So the value and grad costs about 2x the value, which is to be expected.

Perhaps @lgarrison can run some benchmarks too if my suggestion doesn't solve your problem!

joseph-long · 2024-03-07T16:20:22Z

Hmm. Well, I restructured the code to move the @jax.jit outside of the value_and_grad call, but I don't see any difference in timings. This is on the GPU in my FI workstation. I can reproduce the ratio you see on the CPU, though.

Here's the modified code:

import time
import jax
import numpy as np
import jax.numpy as jnp
from jax_finufft import nufft2

jax.config.update("jax_enable_x64", True)

pupil_npix = 513
n_warmup = 2
n_trials = 10
n_pupils = 50
pupil_npix = 128
fov_pix = 128

# construct pupil
xs = np.linspace(-0.5, 0.5, num=pupil_npix)
xx, yy = np.meshgrid(xs, xs)
rr = np.hypot(xx, yy)
pupil = (rr < 0.5).astype(np.complex64)
pupil_cube = jnp.repeat(pupil[jnp.newaxis, :, :], n_pupils, axis=0).astype(jnp.complex128)

# construct spatial frequency evaluation points
delta_lamd_per_pix = 0.5
idx_pix = delta_lamd_per_pix * (jnp.arange(fov_pix) - fov_pix / 2 + 0.5)
UVs = 2 * jnp.pi * (idx_pix / pupil_npix)
UU, VV = jnp.meshgrid(UVs, UVs)

def map_nufft_over_pupil_cube(pupil):
    psfs = jax.vmap(nufft2, in_axes=[0, None, None])(
        pupil,
        UU.flatten(), 
        VV.flatten()
    ).reshape(n_pupils, fov_pix, fov_pix)
    return jnp.max((psfs**2).real)

@jax.jit
def without_grad(pupil_cube):
    v = map_nufft_over_pupil_cube(pupil_cube)
    return v

@jax.jit
def with_grad(pupil_cube):
    v, g = jax.value_and_grad(map_nufft_over_pupil_cube)(pupil_cube)
    return v, g

for i in range(n_warmup):
    v, g = with_grad(pupil_cube)
    v.block_until_ready()
    v = without_grad(pupil_cube)
    v.block_until_ready()

for i in range(n_trials):
    start = time.perf_counter()
    v = without_grad(pupil_cube)
    v.block_until_ready()
    nufft_time = time.perf_counter() - start

    start = time.perf_counter()
    v, g = with_grad(pupil_cube)
    v.block_until_ready()
    nufft_with_grad_time = time.perf_counter() - start

    print(f"{nufft_time=} {nufft_with_grad_time=} {nufft_with_grad_time/nufft_time=}")
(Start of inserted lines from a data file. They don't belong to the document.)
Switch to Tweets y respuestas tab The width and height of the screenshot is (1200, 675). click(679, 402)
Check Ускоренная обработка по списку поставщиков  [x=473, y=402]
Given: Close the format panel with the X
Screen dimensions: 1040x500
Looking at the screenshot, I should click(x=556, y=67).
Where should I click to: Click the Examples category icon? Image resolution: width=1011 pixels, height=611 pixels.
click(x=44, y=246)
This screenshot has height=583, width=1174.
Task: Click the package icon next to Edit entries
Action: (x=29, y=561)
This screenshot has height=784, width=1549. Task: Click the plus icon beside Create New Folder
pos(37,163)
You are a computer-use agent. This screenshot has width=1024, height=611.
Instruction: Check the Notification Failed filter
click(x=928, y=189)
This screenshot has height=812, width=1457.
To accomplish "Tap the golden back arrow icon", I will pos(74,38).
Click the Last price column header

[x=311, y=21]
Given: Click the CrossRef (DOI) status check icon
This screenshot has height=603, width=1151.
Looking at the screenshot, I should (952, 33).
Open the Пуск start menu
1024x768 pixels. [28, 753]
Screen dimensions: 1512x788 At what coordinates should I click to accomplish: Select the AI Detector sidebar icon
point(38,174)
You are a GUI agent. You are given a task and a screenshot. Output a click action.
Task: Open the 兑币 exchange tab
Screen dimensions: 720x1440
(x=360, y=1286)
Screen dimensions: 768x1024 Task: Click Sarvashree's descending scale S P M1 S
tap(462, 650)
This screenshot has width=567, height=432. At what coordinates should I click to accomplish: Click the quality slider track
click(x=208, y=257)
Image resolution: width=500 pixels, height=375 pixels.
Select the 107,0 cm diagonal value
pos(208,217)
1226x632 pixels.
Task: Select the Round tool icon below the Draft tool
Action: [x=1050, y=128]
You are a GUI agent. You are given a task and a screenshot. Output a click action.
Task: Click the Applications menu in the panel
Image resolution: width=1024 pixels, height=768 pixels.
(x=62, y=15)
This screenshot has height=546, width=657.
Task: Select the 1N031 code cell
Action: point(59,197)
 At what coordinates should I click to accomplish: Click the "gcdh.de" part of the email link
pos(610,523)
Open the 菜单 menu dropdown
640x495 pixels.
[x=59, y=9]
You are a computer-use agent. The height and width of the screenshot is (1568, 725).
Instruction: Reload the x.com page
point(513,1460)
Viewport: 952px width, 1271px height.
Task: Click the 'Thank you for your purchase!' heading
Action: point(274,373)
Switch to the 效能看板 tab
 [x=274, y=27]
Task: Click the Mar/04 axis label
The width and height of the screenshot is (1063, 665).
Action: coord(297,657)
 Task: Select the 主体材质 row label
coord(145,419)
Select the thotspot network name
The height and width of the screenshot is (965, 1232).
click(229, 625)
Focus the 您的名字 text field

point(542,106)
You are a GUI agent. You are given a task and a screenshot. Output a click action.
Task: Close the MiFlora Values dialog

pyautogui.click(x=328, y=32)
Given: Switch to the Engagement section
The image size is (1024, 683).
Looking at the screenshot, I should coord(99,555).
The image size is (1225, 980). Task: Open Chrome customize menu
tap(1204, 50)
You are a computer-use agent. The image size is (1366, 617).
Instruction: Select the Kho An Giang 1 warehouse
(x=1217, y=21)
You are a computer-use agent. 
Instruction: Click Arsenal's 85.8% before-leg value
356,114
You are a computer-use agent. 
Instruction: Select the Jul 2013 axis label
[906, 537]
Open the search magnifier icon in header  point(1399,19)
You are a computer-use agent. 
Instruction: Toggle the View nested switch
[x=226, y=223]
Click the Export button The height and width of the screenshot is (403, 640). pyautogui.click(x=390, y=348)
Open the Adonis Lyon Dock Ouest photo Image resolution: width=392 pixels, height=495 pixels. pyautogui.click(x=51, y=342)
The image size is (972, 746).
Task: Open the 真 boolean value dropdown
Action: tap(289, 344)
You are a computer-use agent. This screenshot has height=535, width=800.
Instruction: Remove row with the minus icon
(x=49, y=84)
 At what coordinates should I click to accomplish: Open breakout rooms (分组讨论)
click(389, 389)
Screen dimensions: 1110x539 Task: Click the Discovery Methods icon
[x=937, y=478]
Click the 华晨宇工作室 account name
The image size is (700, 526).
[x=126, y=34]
dfm · 2024-03-07T16:59:15Z

Interesting! Maybe there's some memory transfer or re-ordering issues that are specific to GPU. I'll try to dig a little.

dfm · 2024-03-07T17:45:48Z

On my workstation with a crappy GPU I get slower runtimes for everything, but the extra factor for value and grad is 4x.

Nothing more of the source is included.